━━ Given information
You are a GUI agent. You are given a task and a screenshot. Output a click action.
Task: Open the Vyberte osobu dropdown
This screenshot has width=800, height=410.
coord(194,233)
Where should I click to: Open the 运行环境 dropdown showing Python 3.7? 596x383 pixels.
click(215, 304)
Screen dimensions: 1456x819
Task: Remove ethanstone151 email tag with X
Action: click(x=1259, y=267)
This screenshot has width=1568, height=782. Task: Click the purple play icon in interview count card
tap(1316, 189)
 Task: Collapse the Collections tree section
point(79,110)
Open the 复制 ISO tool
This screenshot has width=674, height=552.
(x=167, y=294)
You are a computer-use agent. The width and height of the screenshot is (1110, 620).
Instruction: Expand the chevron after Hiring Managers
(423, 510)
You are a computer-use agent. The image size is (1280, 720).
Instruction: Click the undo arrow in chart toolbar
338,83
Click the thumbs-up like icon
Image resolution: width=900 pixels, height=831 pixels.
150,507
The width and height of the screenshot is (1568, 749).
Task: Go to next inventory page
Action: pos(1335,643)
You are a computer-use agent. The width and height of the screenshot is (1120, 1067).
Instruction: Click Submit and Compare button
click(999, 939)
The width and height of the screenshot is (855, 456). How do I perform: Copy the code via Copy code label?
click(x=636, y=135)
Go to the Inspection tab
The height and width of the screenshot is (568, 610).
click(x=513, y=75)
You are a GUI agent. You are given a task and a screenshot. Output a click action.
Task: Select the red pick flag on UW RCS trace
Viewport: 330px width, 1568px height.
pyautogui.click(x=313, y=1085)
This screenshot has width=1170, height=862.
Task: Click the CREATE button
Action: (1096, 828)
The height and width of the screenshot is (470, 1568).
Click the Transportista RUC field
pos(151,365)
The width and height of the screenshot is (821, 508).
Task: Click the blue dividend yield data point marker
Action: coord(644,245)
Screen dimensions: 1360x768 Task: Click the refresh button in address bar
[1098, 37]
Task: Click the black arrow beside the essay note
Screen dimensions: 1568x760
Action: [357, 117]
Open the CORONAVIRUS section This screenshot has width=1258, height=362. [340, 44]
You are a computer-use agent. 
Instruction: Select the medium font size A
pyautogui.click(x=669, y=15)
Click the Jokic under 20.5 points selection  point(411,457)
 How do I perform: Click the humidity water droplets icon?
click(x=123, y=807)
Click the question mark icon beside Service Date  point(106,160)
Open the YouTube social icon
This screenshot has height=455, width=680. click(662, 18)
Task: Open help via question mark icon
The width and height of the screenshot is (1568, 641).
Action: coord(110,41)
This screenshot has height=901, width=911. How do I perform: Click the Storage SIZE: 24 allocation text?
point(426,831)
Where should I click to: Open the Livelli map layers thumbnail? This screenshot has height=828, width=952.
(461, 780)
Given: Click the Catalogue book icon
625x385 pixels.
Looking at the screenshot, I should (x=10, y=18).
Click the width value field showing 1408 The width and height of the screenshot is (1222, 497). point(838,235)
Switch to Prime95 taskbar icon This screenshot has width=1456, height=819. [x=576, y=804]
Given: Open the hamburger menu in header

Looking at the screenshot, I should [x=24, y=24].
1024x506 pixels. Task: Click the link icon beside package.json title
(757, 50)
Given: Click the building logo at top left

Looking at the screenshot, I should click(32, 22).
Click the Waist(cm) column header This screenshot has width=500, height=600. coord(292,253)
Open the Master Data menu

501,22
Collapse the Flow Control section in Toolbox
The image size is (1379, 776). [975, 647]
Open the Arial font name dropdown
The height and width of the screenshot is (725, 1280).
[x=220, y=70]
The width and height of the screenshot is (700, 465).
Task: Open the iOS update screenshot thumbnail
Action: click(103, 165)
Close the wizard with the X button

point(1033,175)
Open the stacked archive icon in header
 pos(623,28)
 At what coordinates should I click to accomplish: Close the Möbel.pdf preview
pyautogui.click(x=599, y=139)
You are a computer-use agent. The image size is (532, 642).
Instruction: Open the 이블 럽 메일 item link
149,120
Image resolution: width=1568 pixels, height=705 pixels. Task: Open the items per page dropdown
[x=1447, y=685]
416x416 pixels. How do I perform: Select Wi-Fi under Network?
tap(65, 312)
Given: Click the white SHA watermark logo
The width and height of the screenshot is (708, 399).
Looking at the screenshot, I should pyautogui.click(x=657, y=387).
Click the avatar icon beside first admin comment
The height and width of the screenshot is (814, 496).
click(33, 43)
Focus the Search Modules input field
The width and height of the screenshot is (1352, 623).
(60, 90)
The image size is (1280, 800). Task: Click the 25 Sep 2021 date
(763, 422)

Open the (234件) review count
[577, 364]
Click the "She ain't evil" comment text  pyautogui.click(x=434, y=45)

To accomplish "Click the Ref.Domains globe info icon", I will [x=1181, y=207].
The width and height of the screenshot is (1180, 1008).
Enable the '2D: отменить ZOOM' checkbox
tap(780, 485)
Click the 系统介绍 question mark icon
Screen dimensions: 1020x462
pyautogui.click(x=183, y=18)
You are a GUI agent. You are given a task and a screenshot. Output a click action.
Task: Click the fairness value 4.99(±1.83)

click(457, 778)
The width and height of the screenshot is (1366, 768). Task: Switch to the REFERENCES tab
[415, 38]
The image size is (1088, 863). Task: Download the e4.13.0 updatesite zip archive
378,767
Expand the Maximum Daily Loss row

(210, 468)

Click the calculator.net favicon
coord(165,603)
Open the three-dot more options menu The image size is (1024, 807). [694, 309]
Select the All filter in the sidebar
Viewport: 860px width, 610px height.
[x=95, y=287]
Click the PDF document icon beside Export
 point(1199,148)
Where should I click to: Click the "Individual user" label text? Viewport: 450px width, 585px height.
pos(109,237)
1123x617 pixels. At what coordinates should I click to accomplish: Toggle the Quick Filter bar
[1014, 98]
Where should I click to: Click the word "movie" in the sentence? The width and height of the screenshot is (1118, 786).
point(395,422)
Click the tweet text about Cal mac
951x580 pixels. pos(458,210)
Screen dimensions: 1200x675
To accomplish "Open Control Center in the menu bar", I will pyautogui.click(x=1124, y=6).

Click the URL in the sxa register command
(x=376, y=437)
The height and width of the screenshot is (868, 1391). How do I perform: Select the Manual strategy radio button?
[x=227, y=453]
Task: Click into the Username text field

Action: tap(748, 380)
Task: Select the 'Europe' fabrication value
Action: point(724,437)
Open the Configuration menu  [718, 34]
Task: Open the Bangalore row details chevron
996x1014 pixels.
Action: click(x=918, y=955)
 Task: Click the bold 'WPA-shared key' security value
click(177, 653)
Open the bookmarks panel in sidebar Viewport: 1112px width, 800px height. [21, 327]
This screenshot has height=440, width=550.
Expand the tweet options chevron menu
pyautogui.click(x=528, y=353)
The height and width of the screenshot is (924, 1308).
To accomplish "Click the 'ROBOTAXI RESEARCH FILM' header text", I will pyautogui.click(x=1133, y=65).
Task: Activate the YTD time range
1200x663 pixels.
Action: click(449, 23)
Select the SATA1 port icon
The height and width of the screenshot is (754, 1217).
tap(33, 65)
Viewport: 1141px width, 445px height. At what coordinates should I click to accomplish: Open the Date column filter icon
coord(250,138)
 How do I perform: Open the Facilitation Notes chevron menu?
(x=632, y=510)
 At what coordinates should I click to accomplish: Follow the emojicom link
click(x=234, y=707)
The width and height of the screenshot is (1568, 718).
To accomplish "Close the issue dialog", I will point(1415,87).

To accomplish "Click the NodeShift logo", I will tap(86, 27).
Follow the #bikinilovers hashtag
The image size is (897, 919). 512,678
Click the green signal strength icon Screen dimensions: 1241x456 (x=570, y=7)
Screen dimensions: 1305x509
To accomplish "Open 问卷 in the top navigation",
━━━━
- _Exercise goal_
Output all of the material, please, exactly as it stands.

- _Task output_
You are a GUI agent. You are given a task and a screenshot. Output a click action.
Task: Open the Vyberte osobu dropdown
This screenshot has width=800, height=410.
coord(194,233)
Where should I click to: Open the 运行环境 dropdown showing Python 3.7? 596x383 pixels.
click(215, 304)
Screen dimensions: 1456x819
Task: Remove ethanstone151 email tag with X
Action: click(x=1259, y=267)
This screenshot has width=1568, height=782. Task: Click the purple play icon in interview count card
tap(1316, 189)
 Task: Collapse the Collections tree section
point(79,110)
Open the 复制 ISO tool
This screenshot has width=674, height=552.
(x=167, y=294)
You are a computer-use agent. The width and height of the screenshot is (1110, 620).
Instruction: Expand the chevron after Hiring Managers
(423, 510)
You are a computer-use agent. The image size is (1280, 720).
Instruction: Click the undo arrow in chart toolbar
338,83
Click the thumbs-up like icon
Image resolution: width=900 pixels, height=831 pixels.
150,507
The width and height of the screenshot is (1568, 749).
Task: Go to next inventory page
Action: pos(1335,643)
You are a computer-use agent. The width and height of the screenshot is (1120, 1067).
Instruction: Click Submit and Compare button
click(999, 939)
The width and height of the screenshot is (855, 456). How do I perform: Copy the code via Copy code label?
click(x=636, y=135)
Go to the Inspection tab
The height and width of the screenshot is (568, 610).
click(x=513, y=75)
You are a GUI agent. You are given a task and a screenshot. Output a click action.
Task: Select the red pick flag on UW RCS trace
Viewport: 330px width, 1568px height.
pyautogui.click(x=313, y=1085)
This screenshot has width=1170, height=862.
Task: Click the CREATE button
Action: (1096, 828)
The height and width of the screenshot is (470, 1568).
Click the Transportista RUC field
pos(151,365)
The width and height of the screenshot is (821, 508).
Task: Click the blue dividend yield data point marker
Action: coord(644,245)
Screen dimensions: 1360x768 Task: Click the refresh button in address bar
[1098, 37]
Task: Click the black arrow beside the essay note
Screen dimensions: 1568x760
Action: [357, 117]
Open the CORONAVIRUS section This screenshot has width=1258, height=362. [340, 44]
You are a computer-use agent. 
Instruction: Select the medium font size A
pyautogui.click(x=669, y=15)
Click the Jokic under 20.5 points selection  point(411,457)
 How do I perform: Click the humidity water droplets icon?
click(x=123, y=807)
Click the question mark icon beside Service Date  point(106,160)
Open the YouTube social icon
This screenshot has height=455, width=680. click(662, 18)
Task: Open help via question mark icon
The width and height of the screenshot is (1568, 641).
Action: coord(110,41)
This screenshot has height=901, width=911. How do I perform: Click the Storage SIZE: 24 allocation text?
point(426,831)
Where should I click to: Open the Livelli map layers thumbnail? This screenshot has height=828, width=952.
(461, 780)
Given: Click the Catalogue book icon
625x385 pixels.
Looking at the screenshot, I should (x=10, y=18).
Click the width value field showing 1408 The width and height of the screenshot is (1222, 497). point(838,235)
Switch to Prime95 taskbar icon This screenshot has width=1456, height=819. [x=576, y=804]
Given: Open the hamburger menu in header

Looking at the screenshot, I should [x=24, y=24].
1024x506 pixels. Task: Click the link icon beside package.json title
(757, 50)
Given: Click the building logo at top left

Looking at the screenshot, I should click(32, 22).
Click the Waist(cm) column header This screenshot has width=500, height=600. coord(292,253)
Open the Master Data menu

501,22
Collapse the Flow Control section in Toolbox
The image size is (1379, 776). [975, 647]
Open the Arial font name dropdown
The height and width of the screenshot is (725, 1280).
[x=220, y=70]
The width and height of the screenshot is (700, 465).
Task: Open the iOS update screenshot thumbnail
Action: click(103, 165)
Close the wizard with the X button

point(1033,175)
Open the stacked archive icon in header
 pos(623,28)
 At what coordinates should I click to accomplish: Close the Möbel.pdf preview
pyautogui.click(x=599, y=139)
You are a computer-use agent. The image size is (532, 642).
Instruction: Open the 이블 럽 메일 item link
149,120
Image resolution: width=1568 pixels, height=705 pixels. Task: Open the items per page dropdown
[x=1447, y=685]
416x416 pixels. How do I perform: Select Wi-Fi under Network?
tap(65, 312)
Given: Click the white SHA watermark logo
The width and height of the screenshot is (708, 399).
Looking at the screenshot, I should pyautogui.click(x=657, y=387).
Click the avatar icon beside first admin comment
The height and width of the screenshot is (814, 496).
click(33, 43)
Focus the Search Modules input field
The width and height of the screenshot is (1352, 623).
(60, 90)
The image size is (1280, 800). Task: Click the 25 Sep 2021 date
(763, 422)

Open the (234件) review count
[577, 364]
Click the "She ain't evil" comment text  pyautogui.click(x=434, y=45)

To accomplish "Click the Ref.Domains globe info icon", I will [x=1181, y=207].
The width and height of the screenshot is (1180, 1008).
Enable the '2D: отменить ZOOM' checkbox
tap(780, 485)
Click the 系统介绍 question mark icon
Screen dimensions: 1020x462
pyautogui.click(x=183, y=18)
You are a GUI agent. You are given a task and a screenshot. Output a click action.
Task: Click the fairness value 4.99(±1.83)

click(457, 778)
The width and height of the screenshot is (1366, 768). Task: Switch to the REFERENCES tab
[415, 38]
The image size is (1088, 863). Task: Download the e4.13.0 updatesite zip archive
378,767
Expand the Maximum Daily Loss row

(210, 468)

Click the calculator.net favicon
coord(165,603)
Open the three-dot more options menu The image size is (1024, 807). [694, 309]
Select the All filter in the sidebar
Viewport: 860px width, 610px height.
[x=95, y=287]
Click the PDF document icon beside Export
 point(1199,148)
Where should I click to: Click the "Individual user" label text? Viewport: 450px width, 585px height.
pos(109,237)
1123x617 pixels. At what coordinates should I click to accomplish: Toggle the Quick Filter bar
[1014, 98]
Where should I click to: Click the word "movie" in the sentence? The width and height of the screenshot is (1118, 786).
point(395,422)
Click the tweet text about Cal mac
951x580 pixels. pos(458,210)
Screen dimensions: 1200x675
To accomplish "Open Control Center in the menu bar", I will pyautogui.click(x=1124, y=6).

Click the URL in the sxa register command
(x=376, y=437)
The height and width of the screenshot is (868, 1391). How do I perform: Select the Manual strategy radio button?
[x=227, y=453]
Task: Click into the Username text field

Action: tap(748, 380)
Task: Select the 'Europe' fabrication value
Action: point(724,437)
Open the Configuration menu  [718, 34]
Task: Open the Bangalore row details chevron
996x1014 pixels.
Action: click(x=918, y=955)
 Task: Click the bold 'WPA-shared key' security value
click(177, 653)
Open the bookmarks panel in sidebar Viewport: 1112px width, 800px height. [21, 327]
This screenshot has height=440, width=550.
Expand the tweet options chevron menu
pyautogui.click(x=528, y=353)
The height and width of the screenshot is (924, 1308).
To accomplish "Click the 'ROBOTAXI RESEARCH FILM' header text", I will pyautogui.click(x=1133, y=65).
Task: Activate the YTD time range
1200x663 pixels.
Action: click(449, 23)
Select the SATA1 port icon
The height and width of the screenshot is (754, 1217).
tap(33, 65)
Viewport: 1141px width, 445px height. At what coordinates should I click to accomplish: Open the Date column filter icon
coord(250,138)
 How do I perform: Open the Facilitation Notes chevron menu?
(x=632, y=510)
 At what coordinates should I click to accomplish: Follow the emojicom link
click(x=234, y=707)
The width and height of the screenshot is (1568, 718).
To accomplish "Close the issue dialog", I will point(1415,87).

To accomplish "Click the NodeShift logo", I will tap(86, 27).
Follow the #bikinilovers hashtag
The image size is (897, 919). 512,678
Click the green signal strength icon Screen dimensions: 1241x456 (x=570, y=7)
Screen dimensions: 1305x509
To accomplish "Open 问卷 in the top navigation",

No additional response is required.